Suddenly you’re paralyzed, unable to look away from the ceiling as he dresses, grabs the glass from your nightstand and disappears into the bathroom. A few moments later he returns bearing a cloth and a full cup. The cup hits the nightstand. The edge of the bed dips. He slides one hand up your calf like always, and you acquiesce, letting the weight of your leg fall against him. A warm washcloth finds your inner thigh. 
Your mind is screaming, deafening static. 
“You okay?” Spencer asks gingerly after a few beats of silence. There is a hesitance, there. A feigned lightness, like he’s afraid of asking. Afraid of opening up this line of conversation and too good not to. 
Your tongue is heavy in your mouth as he cleans up any evidence of his having been here. 
“You got up pretty quick.”
More static. Something fights its way up your throat and you swallow it down. 
“Yeah. An old professor of mine is town. We have dinner plans.”
You don’t know what to say to that as he retrieves a few things from your dresser and returns. Normally he’d slide underwear up your thighs for you and pull a shirt over your head, but today you’re grabbing the garments from him before he has a chance. 
“I can do it,” you mutter, hurrying to yank the clothes on under his measuring gaze. Under other circumstances he might take offense to this. Might at least ask you about it. Now he only stands to give you space and pockets his hands. 
Because he knows. He knew the whole time. 
He’s not sticking around. 
“I’m sorry,” he finally says. Dust particles swirl through thick beams of molasses light, pouring in from the windows and warming rumpled sheets. How long was he here?

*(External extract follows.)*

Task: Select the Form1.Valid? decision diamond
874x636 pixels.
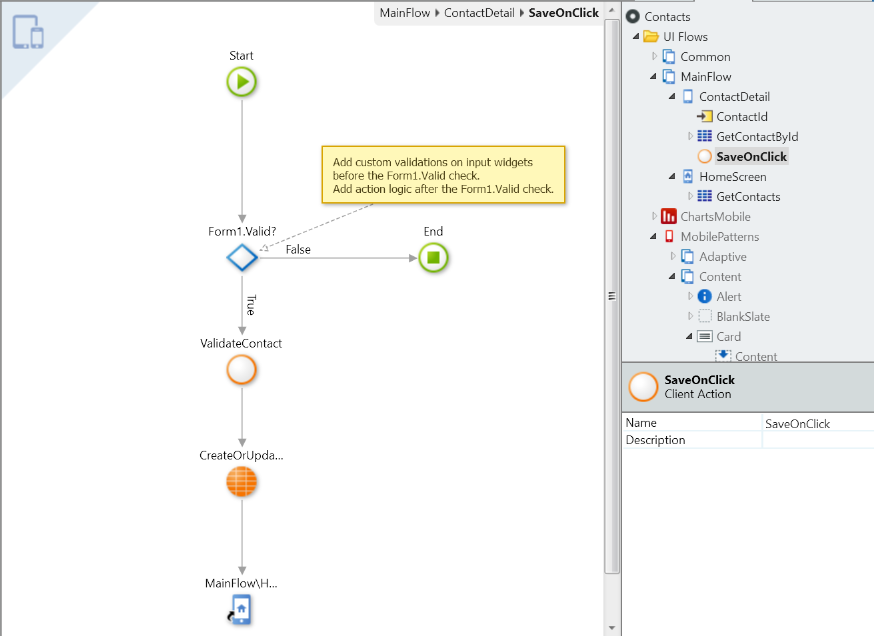Action: (x=241, y=257)
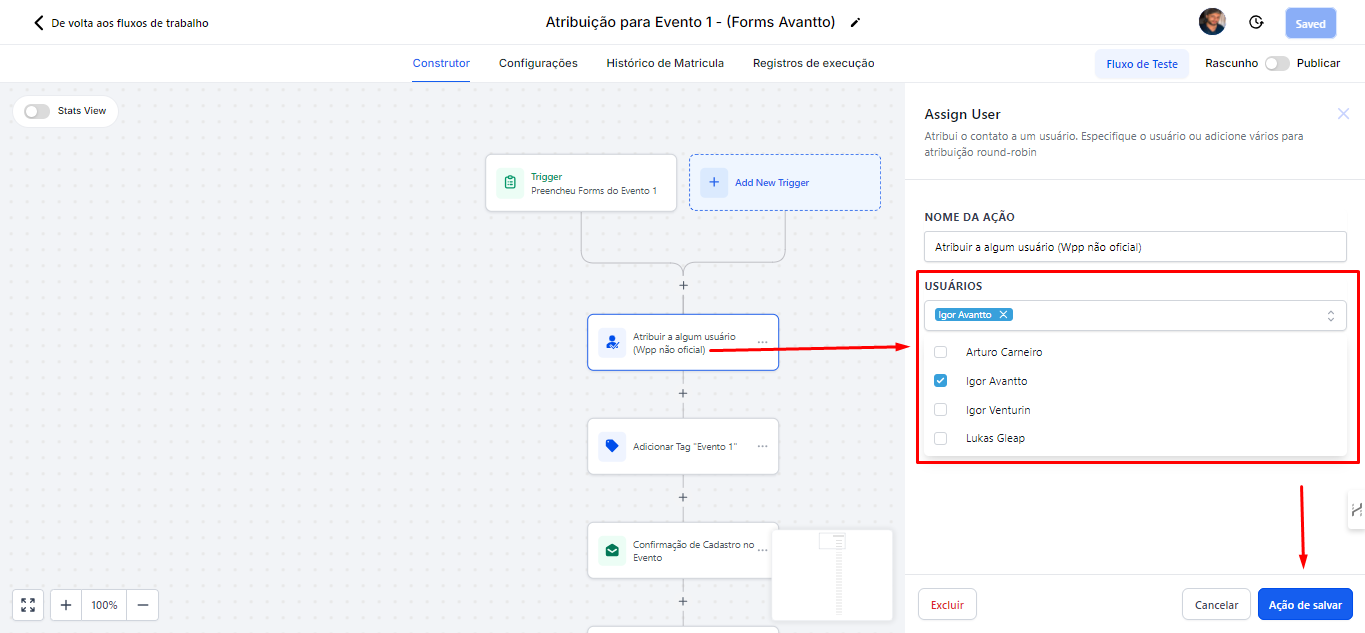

You hug your bare legs to your chest and settle your chin over folded arms, mapping dust like stars in a galaxy. “Why’d you even come?” you murmur.  
The world quiets down. Waits with you, holding its breath for his answer. 
“I don’t know.”
Light glares off the floor in a blinding white pool. Sends shooting pains into the back of your eyes as you fiddle with your own shirtsleeve. 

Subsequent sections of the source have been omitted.